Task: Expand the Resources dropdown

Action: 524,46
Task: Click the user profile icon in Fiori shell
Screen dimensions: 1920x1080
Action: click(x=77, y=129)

ABOUT THIS TASK: Reproduce exactly what is written in the listing above.

REPLY:
Task: Expand the Resources dropdown

Action: 524,46
Task: Click the user profile icon in Fiori shell
Screen dimensions: 1920x1080
Action: click(x=77, y=129)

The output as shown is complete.